El movimiento fue un acontecimiento singular que irrumpió en la monotonía de la educación de la década de los años ochenta y su destello inédito conmovió a muchos de los que todavía hoy hablan, hacen y pueden desde la pedagogía. Abel fue sin duda alguna uno de los primeros en comprender la dimensión de aquel entusiasmo lo que explica porque tantos educadores lo adoraron, apoyaron y acompañaron con un cariño desbordado y elevado. En 1985, en pleno auge del Movimiento Pedagógico, escribía en el tercer número de la Revista Educación y Cultura:

“Es preciso recoger una virtud sobre la cual los maestros de hoy deberíamos reflexionar: vivir insertos en la vida social y cultural de los pueblos […] un maestro que ha decidido abrazar la causa y las banderas de sus gentes, del maestro que se empeña en rescatar su identidad profesional y recuperar su liderazgo cultural” (Rodríguez, 1985, p. 14).

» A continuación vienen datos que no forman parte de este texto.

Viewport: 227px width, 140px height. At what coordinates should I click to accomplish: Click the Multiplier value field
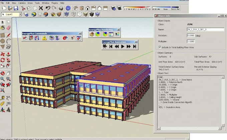click(191, 41)
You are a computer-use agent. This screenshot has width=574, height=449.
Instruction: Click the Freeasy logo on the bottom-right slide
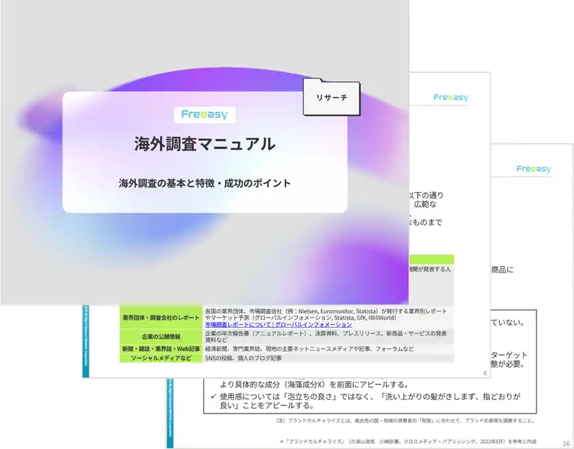[x=532, y=169]
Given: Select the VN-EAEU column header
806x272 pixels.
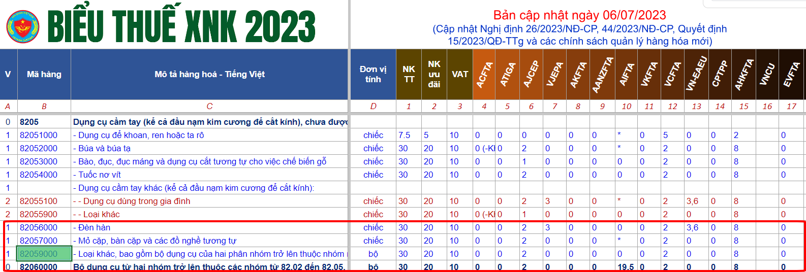Looking at the screenshot, I should click(696, 74).
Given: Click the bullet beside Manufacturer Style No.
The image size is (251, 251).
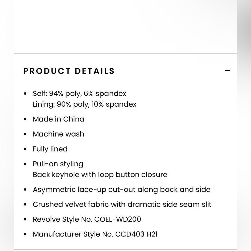Looking at the screenshot, I should pyautogui.click(x=25, y=234).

La exaltación de los maestros

Cuando conocí a Abel, hace algo más de cuatro décadas, tuve la impresión de estar en presencia de un líder sindical inquieto y visionario. Anhelaba construir otras conexiones entre magisterio y educación, en particular, nuevas posibilidades para pensar a los maestros. Recuerdo lo mucho que lo afectaban los registros documentales donde se advertía la precariedad histórica del enseñante público, así lo menciona en un artículo a mediados de los años ochenta: “numerosos documentos históricos y escritos literarios, se han ocupado de registrar diversas imágenes del maestro colombiano. Nos han contado, por ejemplo, del maestro que murió batallando sólo por ganar la legitimación de su oficio en el ámbito social y del saber” (Rodríguez, 1985, p. 14). Ese lugar del maestro, activo pero incierto, lo hizo concebir una imagen vivificante, esa era la expresión que solía usar, y que articulaba con el despliegue del liderazgo educativo.

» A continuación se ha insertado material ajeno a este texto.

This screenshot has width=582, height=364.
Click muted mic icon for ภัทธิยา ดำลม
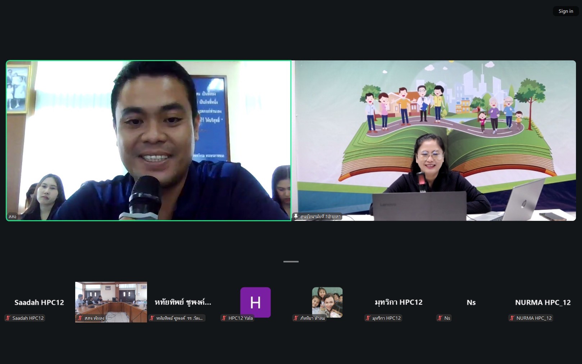(x=296, y=318)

Hoy día, como resultado de un proceso que abarca cinco lustros, el magisterio ha venido forjándose una nueva imagen, una imagen vivificante que todavía no alcanza a reflejar ni la literatura ni nuestra lenta historiografía. Se trata de la imagen del maestro [...] luchador por sus derechos e intereses, del maestro que ha decidido abrazar la causa y las banderas de sus gentes, del maestro que se empeña en rescatar su identidad profesional y recuperar su liderazgo cultural (Rodríguez, 1985, p. 14)

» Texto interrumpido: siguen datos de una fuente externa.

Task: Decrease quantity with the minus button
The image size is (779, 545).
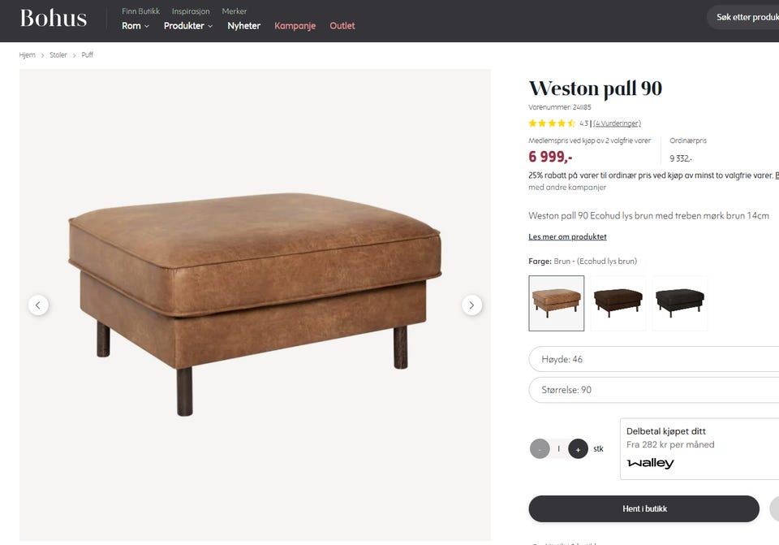Action: [x=540, y=449]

Ya es hora de que el maestro cree una mirada propia sobre la educación, la enseñanza, la escuela. Ya es hora de rechazar el papel de administrador de currículo y de simple trabajador asalariado del Estado. Ya es hora de mirar su propio proceso: su presente y su pasado para así poner en evidencia su saber, el saber pedagógico y estremeciéndose ante el insólito destino al que lentamente fue condenado, tome conciencia de sus posibilidades transformando su práctica, su relación con los saberes y con aquellos a quienes enseña, transforme la escuela misma, y al dejar de ser simple ejecutor sea pensador de su quehacer y se dirija a sí mismo (Martínez-Boom y Rojas,

Un intelectual intuitivo

Hay una faceta de Abel menos conocida y que me gustaría destacar, su ánimo intelectual, esa inquietud fue siempre lo que nos acercó, le gustaba escribir, participar en los eventos de manera académica, su oído afinado sabía escuchar, y tramitaba los conflictos de la misma manera como sonreía y caminaba, con un dejo de paciencia imperturbable, justo lo que se requiere para llevar el karma de ser nombrado, una y otra vez, como eterno expresidente de Fecode y el Maestro de los maestros.